▶ _THE PROBLEM_: A partial copy is required: transcribe exactly the lines from the one containing "Task: Open the notifications bell icon" through the last line below, without any pictures.

▶ _Records drawn from a dataset_:
= Beginning of Section =

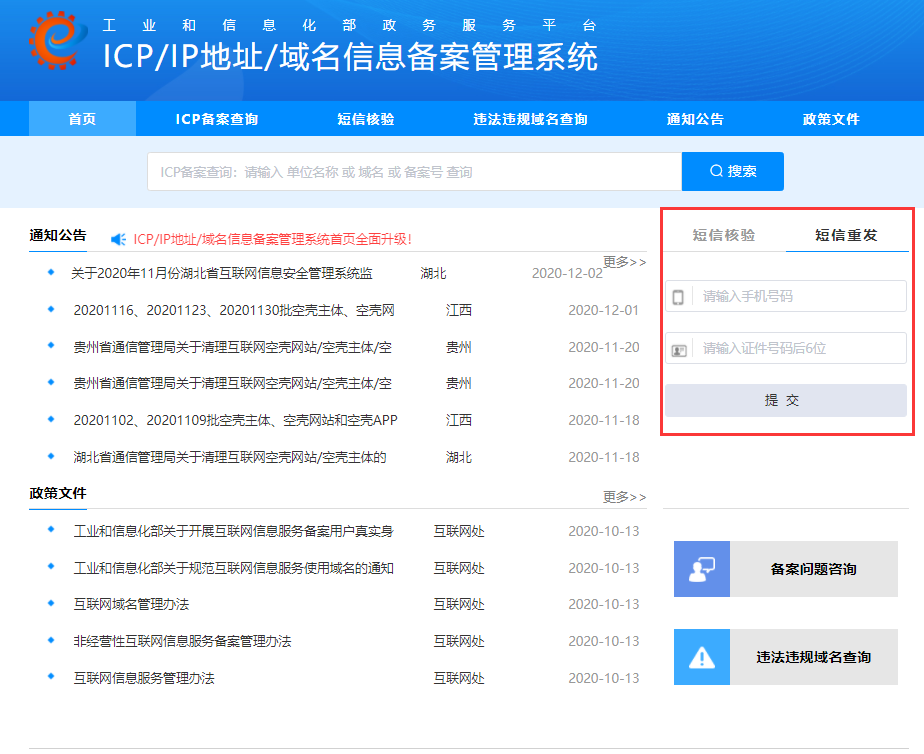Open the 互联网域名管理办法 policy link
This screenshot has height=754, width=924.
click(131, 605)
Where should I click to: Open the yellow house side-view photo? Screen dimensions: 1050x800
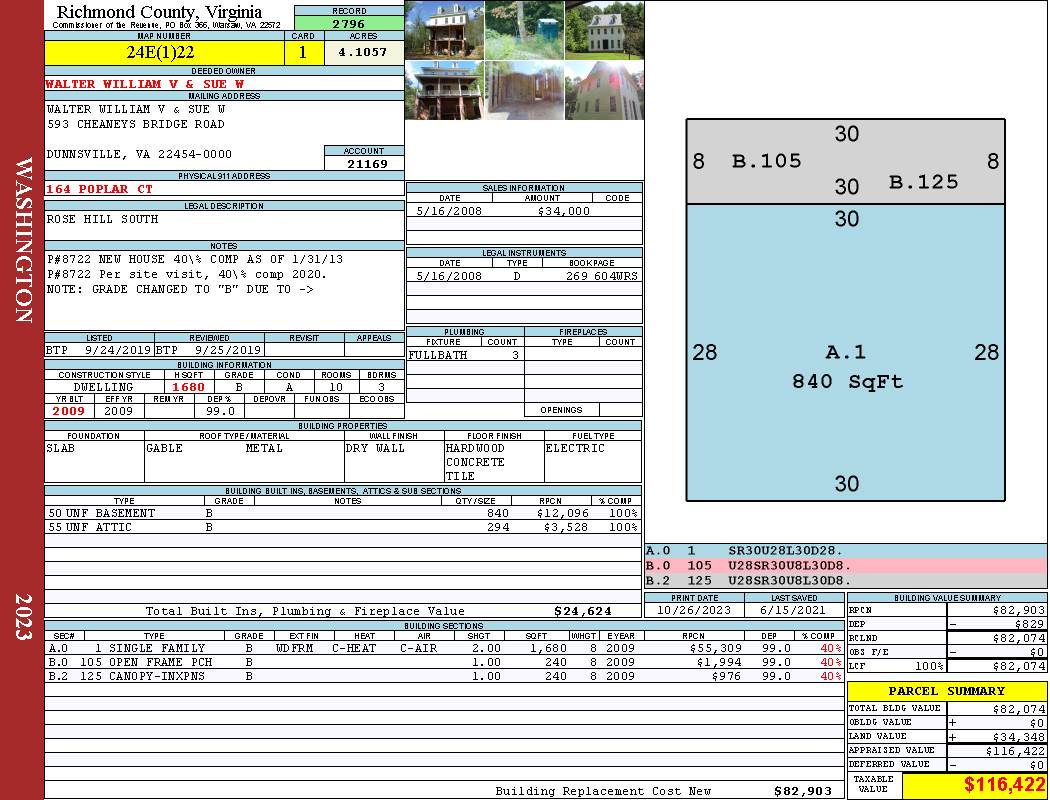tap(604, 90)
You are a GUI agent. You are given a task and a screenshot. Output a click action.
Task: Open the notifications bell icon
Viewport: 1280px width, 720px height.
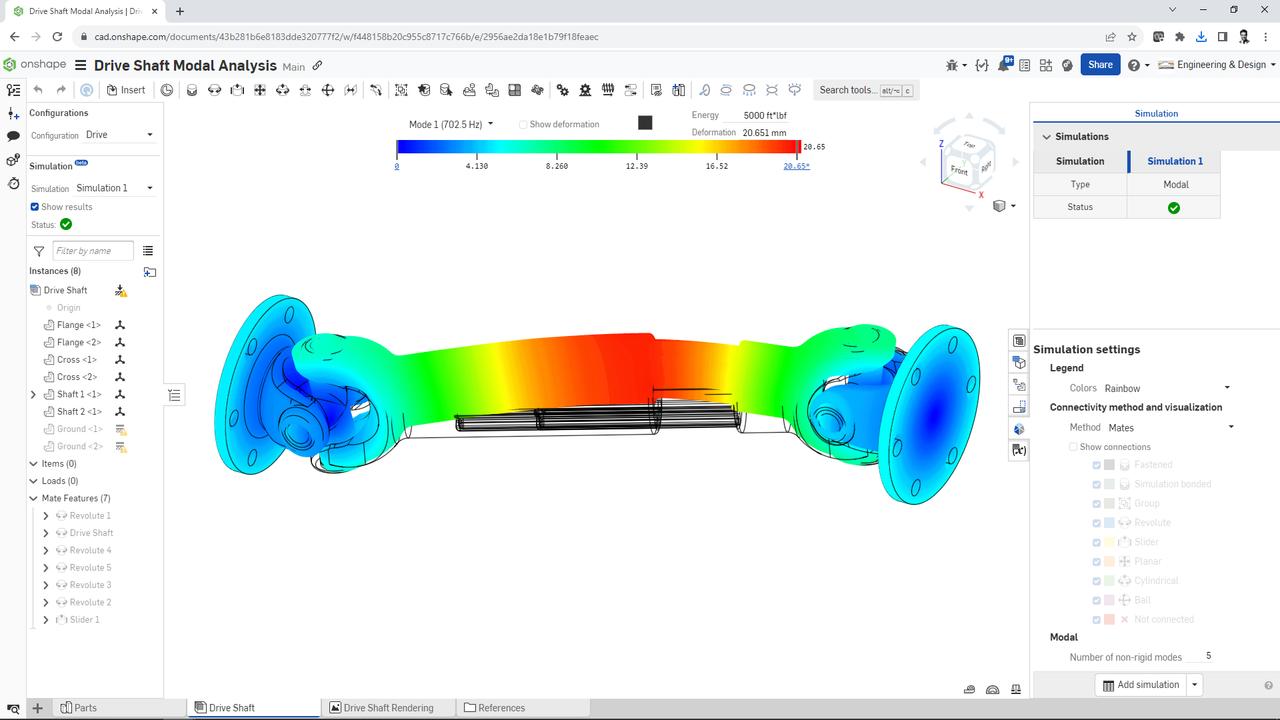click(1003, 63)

= End of Section =

▶ _TASK RESPONSE_:
Task: Open the notifications bell icon
Viewport: 1280px width, 720px height.
click(1003, 63)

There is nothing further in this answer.